The Tesla big battery in South Australia – officially known as the Hornsdale Power Reserve – is about to get significantly bigger, according to sources and videos floating about on social media.
The Hornsdale Power Reserve is already the world’s biggest lithium-ion battery in the world – 100MW/129MWh – and has performed so well in boosting power security and lowering prices that it has changed much of the thinking about the future of the grid.
Video posted on the Youtube channel HyperChange shows two large road trains, each said to be carrying 18 Powerpacks – the Tesla product used in the Hornsdale Power Reserve. It now emerges that the video first appeared on the Twitter feed of a truck driver a week ago.
According to HyperChange, there are 37 such deliveries, indicating that up to 500 Powerpacks may be delivered to the site, adjacent to the Hornsdale wind farm north of Adelaide. The video also shows new site works at Hornsdale, taken from Google Maps, although that doesn’t yet look big enough to accommodate such as array.
Some sources suggested a potential expansion of the Hornsdale Power Reserve of around 50 per cent, or more, depending on the configuration chosen.
Neoen would not comment on the development, and Tesla did not respond to queries.
The mystery is enhanced because there appears to be no visible regulatory application for an expansion to the project, not with the South Australia regulator, not with the state planning department, and not with the Australian Energy Market Operator.
That led some on social media – where Tesla has plenty of critics and skeptics – to speculate whether they were “replacements” for batteries already depleted by the efforts of Hornsdale to date.

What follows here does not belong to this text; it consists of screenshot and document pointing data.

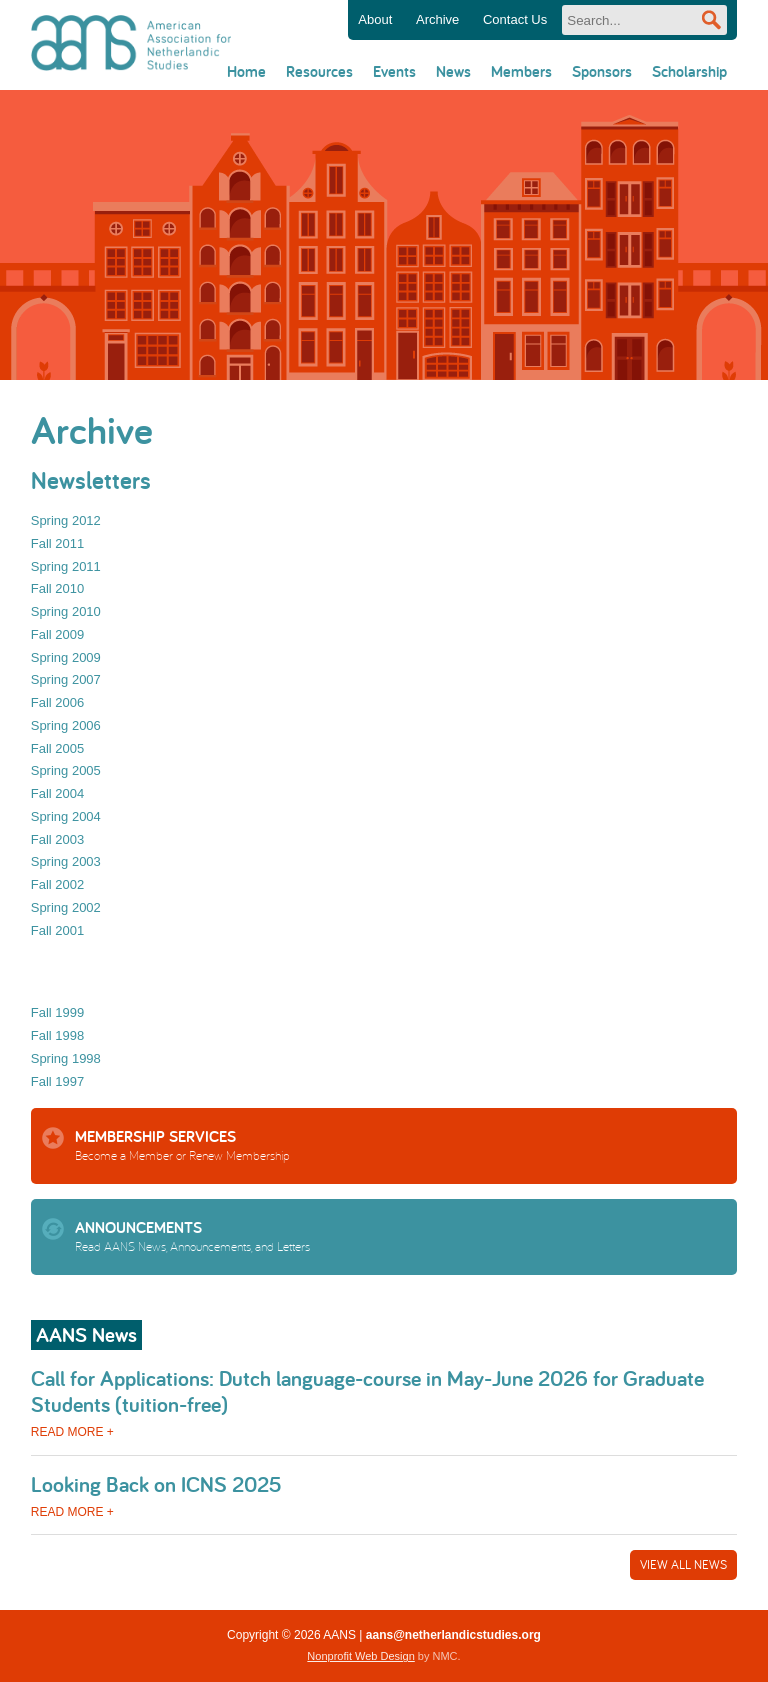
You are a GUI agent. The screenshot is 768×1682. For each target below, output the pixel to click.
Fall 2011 (57, 543)
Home (246, 71)
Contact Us (515, 19)
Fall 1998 (57, 1035)
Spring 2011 (66, 566)
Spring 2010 (66, 611)
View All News (683, 1564)
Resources (319, 71)
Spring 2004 (66, 816)
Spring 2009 (66, 657)
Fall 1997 (57, 1081)
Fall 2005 (57, 748)
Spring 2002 (66, 907)
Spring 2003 (66, 861)
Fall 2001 (57, 930)
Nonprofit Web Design (360, 1656)
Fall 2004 (57, 793)
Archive (437, 19)
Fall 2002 (57, 884)
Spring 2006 (66, 725)
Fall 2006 (57, 702)
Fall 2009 (57, 634)
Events (394, 71)
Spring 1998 (66, 1058)
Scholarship (689, 71)
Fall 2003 (57, 839)
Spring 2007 (66, 679)
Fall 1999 (57, 1012)
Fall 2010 (57, 588)
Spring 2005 (66, 770)
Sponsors (602, 71)
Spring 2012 (66, 520)
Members (521, 71)
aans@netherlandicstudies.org (453, 1635)
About (375, 19)
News (453, 71)
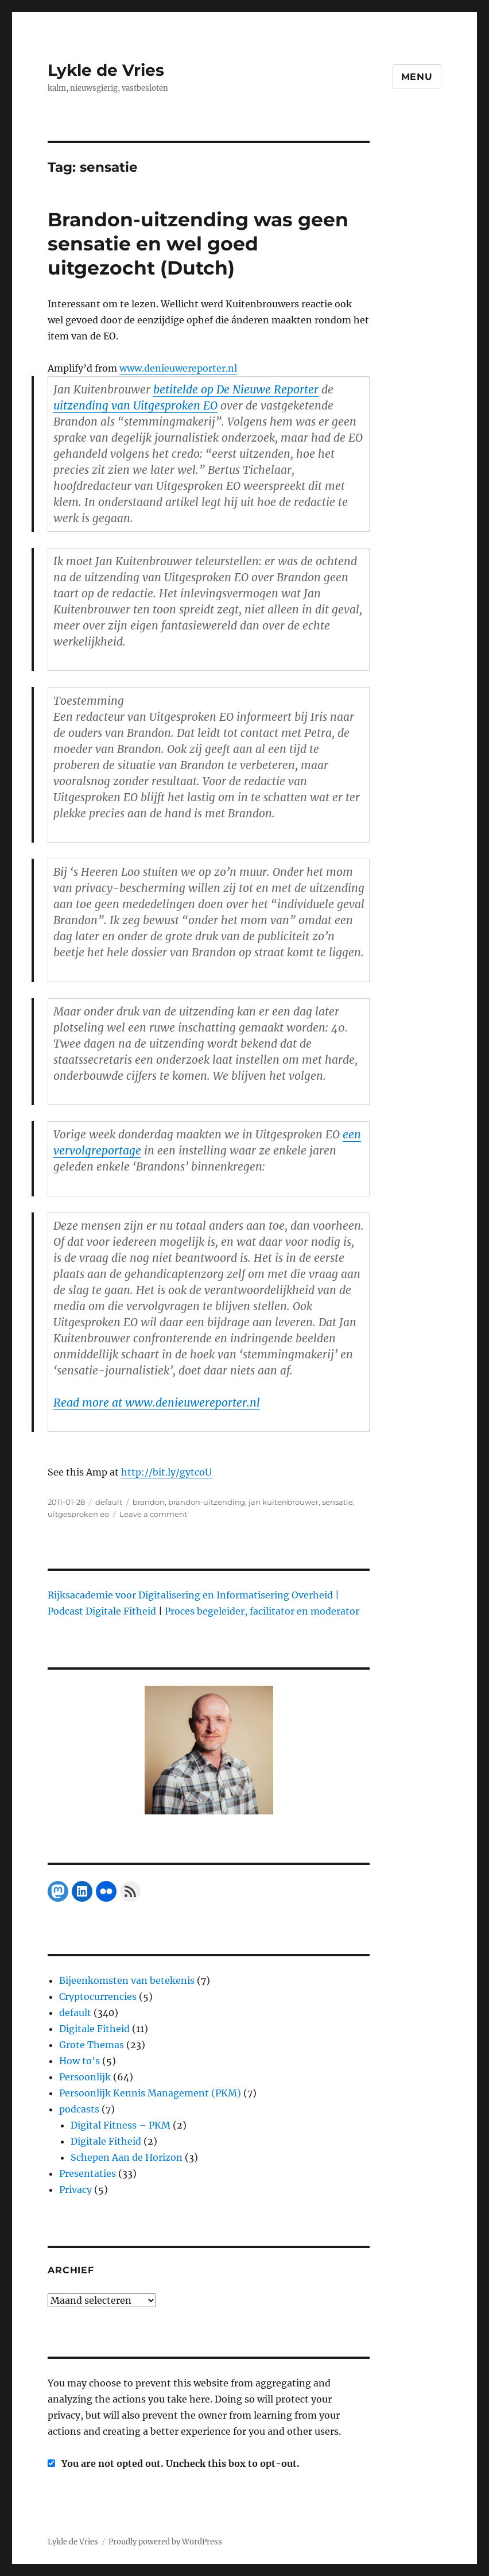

RenewEconomy understands this is not the case.
The Tesla big battery at Hornsdale has been used in multiple roles – as an emergency back-up for the state government, providing Frequency Control and Ancillary Services, and playing in the spot market by charging at low prices and selling at high prices.
It has significantly reduced costs in the FCAS market by breaking apart an existing gas cartel, helped keep the lights on when a lightning strike caused widespread outages in other parts of the grid, and also generated significant returns for Neoen through its activities.
Its success has led to the deployment of another four big batteries in Victoria and South Australia, with many more planned in different states, with the most recent announcement from AGL agreeing to contract 200MW/400MWh of battery storage in NSW, partly to replace the ageing Liddel coal generator that will be closed in 2023.
Despite this obvious success, the idea that battery technology might be useful remains beyond the federal Coalition government. Prime minister Scott Morrison has absurdly compared it to the Big Banana, resources minister Matt Canavan compares it to the Kardashians, and this week Liberal moderate Jason Falinski claimed the technology “does not exist.”
Tesla founder Elon Musk has predicted that the energy division that includes storage will eventually overtake the electric vehicle division of the company. Tesla also unveiled a new “mega-pack” product that provides 3MWh of storage, but while this is about to be deployed in a couple of projects in California, it is not believed to be planned for Hornsdale.